JAKARTA, KOMPAS.com - Sekretaris Mahkamah Agung Nurhadi diduga menyembunyikan salah satu stafnya, Royani, dari penyidik Komisi Pemberantasan Korupsi (KPK).
Dugaan itu muncul karena keterangan Royani dinilai penting untuk mengetahui sejauh mana peran Nurhadi dalam dugaan suap yang melibatkan panitera Pengadilan Negeri Jakarta Pusat.
"Ketika kami memanggil dua kali dan saksi tidak hadir memberikan keterangan, maka kami menduga saksi disembunyikan," ujar Pelaksana Harian Kepala Biro Humas KPK Yuyuk Andriati di Gedung KPK, Jakarta, Senin (16/5/2016).
Sebelumnya, KPK telah dua kali melayangkan pemanggilan pemeriksaan terhadap Royani, yakni pada 29 April 2016 dan 2 Mei 2016.
Namun, Royani tidak memenuhi kedua panggilan tersebut tanpa keterangan.

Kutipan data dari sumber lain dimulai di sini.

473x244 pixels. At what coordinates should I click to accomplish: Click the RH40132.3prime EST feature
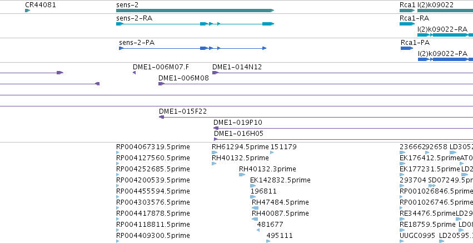[x=242, y=175]
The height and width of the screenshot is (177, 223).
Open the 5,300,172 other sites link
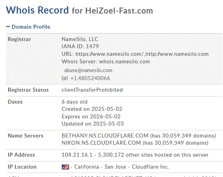pyautogui.click(x=153, y=155)

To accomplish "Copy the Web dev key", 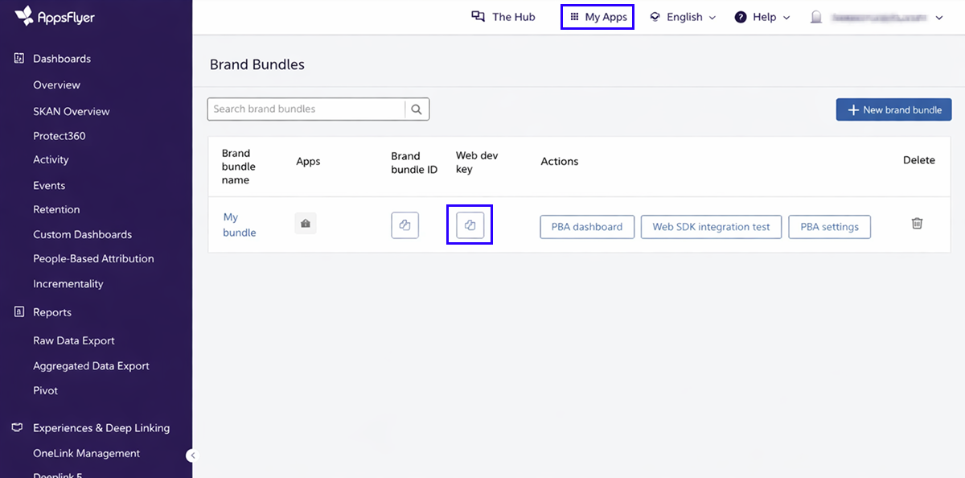I will pos(470,225).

Menurut Yuyuk, beberapa informasi menyebutkan bahwa Royani tidak lagi terlihat di MA dalam beberapa hari terakhir.
Meski demikian, ia diperkirakan masih berada di Indonesia.
Kasus ini bermula ketika KPK menangkap tangan Panitera Pengadilan Negeri Jakarta Pusat Edy Nasution dan seorang pekerja swasta bernama Doddy Ariyanto Supeno.
Keduanya telah ditetapkan sebagai tersangka selaku pemberi dan penerima suap.
Uang sebesar Rp 50 juta yang disita dalam operasi tangkap tangan tersebut diduga terkait pengajuan peninjauan kembali (PK), dua perusahaan swasta yang sedang berperkara di PN Jakarta Pusat.
Dalam kasus ini, KPK telah menyita uang sebesar Rp1,7 miliar di kediaman milik Nurhadi di Jalan Hang Lekir, Kebayoran Baru, Jakarta.
Uang dalam jumlah tersebut ditemukan dalam berbagai pecahan mata uang asing.
KPK menduga uang tersebut terkait dengan perkara hukum yang sedang ditelusuri.